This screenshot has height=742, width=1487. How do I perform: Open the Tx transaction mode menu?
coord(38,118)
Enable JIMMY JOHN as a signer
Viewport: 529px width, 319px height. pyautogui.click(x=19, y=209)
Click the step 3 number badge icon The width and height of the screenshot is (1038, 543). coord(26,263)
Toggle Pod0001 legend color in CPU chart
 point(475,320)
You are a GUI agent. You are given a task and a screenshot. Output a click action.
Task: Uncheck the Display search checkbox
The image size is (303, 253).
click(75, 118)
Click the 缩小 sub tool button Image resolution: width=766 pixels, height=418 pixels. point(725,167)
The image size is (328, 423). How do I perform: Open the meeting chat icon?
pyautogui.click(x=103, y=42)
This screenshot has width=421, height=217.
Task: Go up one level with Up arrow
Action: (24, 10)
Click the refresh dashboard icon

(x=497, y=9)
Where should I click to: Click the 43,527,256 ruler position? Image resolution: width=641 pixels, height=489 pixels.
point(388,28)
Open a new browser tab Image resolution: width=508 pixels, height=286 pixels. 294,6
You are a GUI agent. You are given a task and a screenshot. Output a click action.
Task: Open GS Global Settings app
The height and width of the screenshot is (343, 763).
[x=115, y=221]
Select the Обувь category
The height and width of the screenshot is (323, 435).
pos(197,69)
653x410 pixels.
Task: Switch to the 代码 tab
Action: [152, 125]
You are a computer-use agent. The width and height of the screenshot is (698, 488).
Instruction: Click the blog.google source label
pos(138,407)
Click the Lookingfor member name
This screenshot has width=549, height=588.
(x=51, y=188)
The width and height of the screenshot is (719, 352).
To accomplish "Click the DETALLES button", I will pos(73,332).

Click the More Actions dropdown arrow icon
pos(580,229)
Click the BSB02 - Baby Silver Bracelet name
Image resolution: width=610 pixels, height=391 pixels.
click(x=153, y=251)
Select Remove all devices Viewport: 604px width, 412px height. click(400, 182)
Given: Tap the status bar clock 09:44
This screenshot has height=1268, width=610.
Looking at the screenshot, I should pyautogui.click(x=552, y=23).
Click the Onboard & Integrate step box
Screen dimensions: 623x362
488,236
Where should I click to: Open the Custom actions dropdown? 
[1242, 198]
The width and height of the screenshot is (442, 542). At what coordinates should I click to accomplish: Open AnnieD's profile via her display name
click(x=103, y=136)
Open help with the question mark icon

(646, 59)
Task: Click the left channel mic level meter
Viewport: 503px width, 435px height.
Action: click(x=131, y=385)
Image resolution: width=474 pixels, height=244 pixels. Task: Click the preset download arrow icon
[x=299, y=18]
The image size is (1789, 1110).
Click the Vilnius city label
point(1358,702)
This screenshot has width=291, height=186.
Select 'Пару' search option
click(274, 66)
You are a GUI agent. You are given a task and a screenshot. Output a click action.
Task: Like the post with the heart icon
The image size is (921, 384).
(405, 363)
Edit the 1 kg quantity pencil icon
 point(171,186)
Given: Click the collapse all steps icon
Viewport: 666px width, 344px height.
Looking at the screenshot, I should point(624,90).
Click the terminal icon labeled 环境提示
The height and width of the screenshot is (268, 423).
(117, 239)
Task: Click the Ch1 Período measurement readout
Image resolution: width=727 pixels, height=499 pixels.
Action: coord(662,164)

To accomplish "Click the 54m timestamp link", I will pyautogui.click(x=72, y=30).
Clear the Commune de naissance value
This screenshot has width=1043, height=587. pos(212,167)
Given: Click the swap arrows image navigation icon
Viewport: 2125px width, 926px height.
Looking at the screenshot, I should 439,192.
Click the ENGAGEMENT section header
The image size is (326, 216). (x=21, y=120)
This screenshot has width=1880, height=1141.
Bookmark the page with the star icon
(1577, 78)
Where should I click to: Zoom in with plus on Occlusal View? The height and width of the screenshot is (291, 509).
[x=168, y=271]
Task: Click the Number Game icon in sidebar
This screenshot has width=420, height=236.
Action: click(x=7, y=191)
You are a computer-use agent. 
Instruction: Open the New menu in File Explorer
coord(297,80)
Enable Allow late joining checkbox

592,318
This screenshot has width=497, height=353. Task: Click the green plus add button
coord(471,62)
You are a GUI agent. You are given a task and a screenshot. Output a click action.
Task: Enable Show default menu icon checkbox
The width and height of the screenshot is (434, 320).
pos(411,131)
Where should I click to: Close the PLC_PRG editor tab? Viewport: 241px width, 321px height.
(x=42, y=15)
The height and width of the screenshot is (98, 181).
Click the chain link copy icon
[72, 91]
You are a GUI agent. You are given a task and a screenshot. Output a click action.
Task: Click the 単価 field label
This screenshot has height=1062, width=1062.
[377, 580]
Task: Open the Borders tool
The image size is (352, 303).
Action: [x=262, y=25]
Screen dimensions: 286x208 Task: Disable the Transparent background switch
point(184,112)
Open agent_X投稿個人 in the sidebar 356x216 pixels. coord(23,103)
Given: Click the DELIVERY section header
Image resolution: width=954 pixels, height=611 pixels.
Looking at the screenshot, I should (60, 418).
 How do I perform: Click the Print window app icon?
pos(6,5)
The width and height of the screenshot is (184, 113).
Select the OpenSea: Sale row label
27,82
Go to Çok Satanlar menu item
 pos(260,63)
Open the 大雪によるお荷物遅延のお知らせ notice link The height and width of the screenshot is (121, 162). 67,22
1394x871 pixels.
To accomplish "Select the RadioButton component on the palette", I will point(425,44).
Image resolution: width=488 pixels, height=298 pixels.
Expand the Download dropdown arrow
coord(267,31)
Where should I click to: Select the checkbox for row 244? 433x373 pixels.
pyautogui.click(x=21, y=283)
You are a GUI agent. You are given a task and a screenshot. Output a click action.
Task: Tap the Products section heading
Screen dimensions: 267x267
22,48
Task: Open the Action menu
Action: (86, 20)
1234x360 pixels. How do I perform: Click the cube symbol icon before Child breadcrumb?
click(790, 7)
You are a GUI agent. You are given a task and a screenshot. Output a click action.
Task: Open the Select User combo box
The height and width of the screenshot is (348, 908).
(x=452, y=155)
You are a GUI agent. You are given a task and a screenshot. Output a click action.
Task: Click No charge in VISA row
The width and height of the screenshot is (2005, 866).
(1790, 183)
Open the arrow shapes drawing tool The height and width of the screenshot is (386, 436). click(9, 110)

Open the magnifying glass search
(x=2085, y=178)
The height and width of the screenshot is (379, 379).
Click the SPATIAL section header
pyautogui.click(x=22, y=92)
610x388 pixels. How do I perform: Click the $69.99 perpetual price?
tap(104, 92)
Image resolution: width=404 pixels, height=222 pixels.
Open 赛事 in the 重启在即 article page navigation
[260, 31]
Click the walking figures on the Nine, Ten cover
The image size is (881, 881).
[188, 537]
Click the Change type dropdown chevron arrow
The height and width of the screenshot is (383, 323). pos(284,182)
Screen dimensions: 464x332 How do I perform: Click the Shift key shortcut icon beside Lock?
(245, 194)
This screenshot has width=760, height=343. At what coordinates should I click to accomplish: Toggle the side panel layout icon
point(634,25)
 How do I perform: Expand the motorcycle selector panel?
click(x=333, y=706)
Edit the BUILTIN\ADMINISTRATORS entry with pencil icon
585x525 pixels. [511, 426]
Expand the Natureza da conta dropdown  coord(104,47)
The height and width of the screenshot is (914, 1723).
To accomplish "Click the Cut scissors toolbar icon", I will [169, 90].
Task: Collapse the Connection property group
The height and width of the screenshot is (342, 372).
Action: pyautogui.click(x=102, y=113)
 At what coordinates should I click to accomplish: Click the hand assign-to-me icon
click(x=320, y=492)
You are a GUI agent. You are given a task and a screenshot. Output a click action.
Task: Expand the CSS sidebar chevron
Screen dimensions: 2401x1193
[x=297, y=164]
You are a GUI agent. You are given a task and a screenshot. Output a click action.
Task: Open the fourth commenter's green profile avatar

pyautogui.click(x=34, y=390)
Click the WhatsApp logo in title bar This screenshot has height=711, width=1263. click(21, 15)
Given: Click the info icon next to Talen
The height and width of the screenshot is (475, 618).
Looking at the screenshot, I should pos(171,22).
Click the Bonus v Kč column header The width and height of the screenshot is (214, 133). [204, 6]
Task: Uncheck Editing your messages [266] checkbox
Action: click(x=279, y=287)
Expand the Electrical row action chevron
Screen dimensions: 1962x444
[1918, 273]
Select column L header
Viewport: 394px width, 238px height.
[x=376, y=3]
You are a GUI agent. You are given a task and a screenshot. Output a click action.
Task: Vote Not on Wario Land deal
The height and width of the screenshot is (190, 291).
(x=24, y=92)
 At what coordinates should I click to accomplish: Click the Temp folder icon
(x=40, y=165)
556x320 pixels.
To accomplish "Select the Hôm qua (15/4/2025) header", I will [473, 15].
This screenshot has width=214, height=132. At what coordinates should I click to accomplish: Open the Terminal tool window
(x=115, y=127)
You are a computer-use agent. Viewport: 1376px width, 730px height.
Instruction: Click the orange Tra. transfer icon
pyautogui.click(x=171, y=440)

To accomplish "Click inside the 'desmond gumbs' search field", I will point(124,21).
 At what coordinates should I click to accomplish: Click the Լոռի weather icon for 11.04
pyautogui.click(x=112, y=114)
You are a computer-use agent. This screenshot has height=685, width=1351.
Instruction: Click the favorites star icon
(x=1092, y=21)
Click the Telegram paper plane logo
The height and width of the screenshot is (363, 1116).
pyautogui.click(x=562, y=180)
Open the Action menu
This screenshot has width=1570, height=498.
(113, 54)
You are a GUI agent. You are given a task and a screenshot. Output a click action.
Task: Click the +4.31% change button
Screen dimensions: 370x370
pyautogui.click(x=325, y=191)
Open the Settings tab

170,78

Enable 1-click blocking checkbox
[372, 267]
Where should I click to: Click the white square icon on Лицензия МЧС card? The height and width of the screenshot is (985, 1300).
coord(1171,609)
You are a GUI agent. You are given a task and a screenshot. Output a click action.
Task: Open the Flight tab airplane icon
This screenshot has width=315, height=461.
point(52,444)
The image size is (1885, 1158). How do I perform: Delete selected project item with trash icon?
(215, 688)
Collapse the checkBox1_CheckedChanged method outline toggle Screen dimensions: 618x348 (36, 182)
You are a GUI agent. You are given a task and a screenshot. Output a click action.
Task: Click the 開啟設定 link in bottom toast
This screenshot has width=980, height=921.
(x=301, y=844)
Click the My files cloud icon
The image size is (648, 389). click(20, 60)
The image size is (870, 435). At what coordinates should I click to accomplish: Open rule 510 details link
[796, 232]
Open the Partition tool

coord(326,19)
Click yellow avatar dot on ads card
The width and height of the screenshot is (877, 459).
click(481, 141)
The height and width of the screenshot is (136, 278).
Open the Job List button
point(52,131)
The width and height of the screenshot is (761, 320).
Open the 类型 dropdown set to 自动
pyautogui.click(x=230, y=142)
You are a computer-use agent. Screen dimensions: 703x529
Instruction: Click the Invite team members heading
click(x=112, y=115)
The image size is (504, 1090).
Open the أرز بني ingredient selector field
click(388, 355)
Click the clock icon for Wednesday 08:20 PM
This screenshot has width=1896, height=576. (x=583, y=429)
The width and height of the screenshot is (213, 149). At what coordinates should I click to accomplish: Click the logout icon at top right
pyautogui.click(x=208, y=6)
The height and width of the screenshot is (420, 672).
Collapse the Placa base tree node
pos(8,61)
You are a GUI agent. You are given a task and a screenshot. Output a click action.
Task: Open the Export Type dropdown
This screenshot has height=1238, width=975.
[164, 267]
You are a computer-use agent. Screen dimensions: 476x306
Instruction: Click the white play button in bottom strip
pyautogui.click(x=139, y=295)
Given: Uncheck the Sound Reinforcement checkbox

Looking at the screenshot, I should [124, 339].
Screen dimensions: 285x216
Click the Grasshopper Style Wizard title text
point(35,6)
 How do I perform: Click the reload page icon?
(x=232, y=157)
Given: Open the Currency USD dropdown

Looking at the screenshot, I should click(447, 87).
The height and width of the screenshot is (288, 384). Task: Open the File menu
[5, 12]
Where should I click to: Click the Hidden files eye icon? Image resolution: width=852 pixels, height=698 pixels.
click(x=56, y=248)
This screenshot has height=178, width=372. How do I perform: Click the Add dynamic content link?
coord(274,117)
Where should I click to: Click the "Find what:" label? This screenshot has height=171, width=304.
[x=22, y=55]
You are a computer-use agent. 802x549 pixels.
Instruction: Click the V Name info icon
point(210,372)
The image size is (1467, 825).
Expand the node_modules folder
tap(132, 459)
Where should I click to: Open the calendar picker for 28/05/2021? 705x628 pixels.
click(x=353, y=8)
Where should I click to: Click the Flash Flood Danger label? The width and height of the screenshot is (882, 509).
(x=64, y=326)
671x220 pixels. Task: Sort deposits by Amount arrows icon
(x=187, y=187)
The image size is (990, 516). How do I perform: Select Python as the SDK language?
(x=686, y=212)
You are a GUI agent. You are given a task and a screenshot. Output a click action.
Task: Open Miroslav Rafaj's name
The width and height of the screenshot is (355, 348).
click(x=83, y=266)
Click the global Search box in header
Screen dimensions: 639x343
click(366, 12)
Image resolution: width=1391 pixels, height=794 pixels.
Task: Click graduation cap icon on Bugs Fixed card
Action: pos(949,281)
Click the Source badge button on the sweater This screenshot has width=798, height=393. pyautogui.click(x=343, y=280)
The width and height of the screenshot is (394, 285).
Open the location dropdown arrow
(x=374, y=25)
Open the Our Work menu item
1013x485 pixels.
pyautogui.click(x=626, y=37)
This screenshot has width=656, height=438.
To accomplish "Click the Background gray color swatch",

_ _ _

**Goal**
Put into a numbered list the lines of the items from the line with "Edit the BUILTIN\ADMINISTRATORS" through the line with "will [169, 90].", leaving out blank lines.

**Exercise output**
1. Edit the BUILTIN\ADMINISTRATORS entry with pencil icon
2. 585x525 pixels. [511, 426]
3. Expand the Natureza da conta dropdown  coord(104,47)
4. The height and width of the screenshot is (914, 1723).
5. To accomplish "Click the Cut scissors toolbar icon", I will [169, 90].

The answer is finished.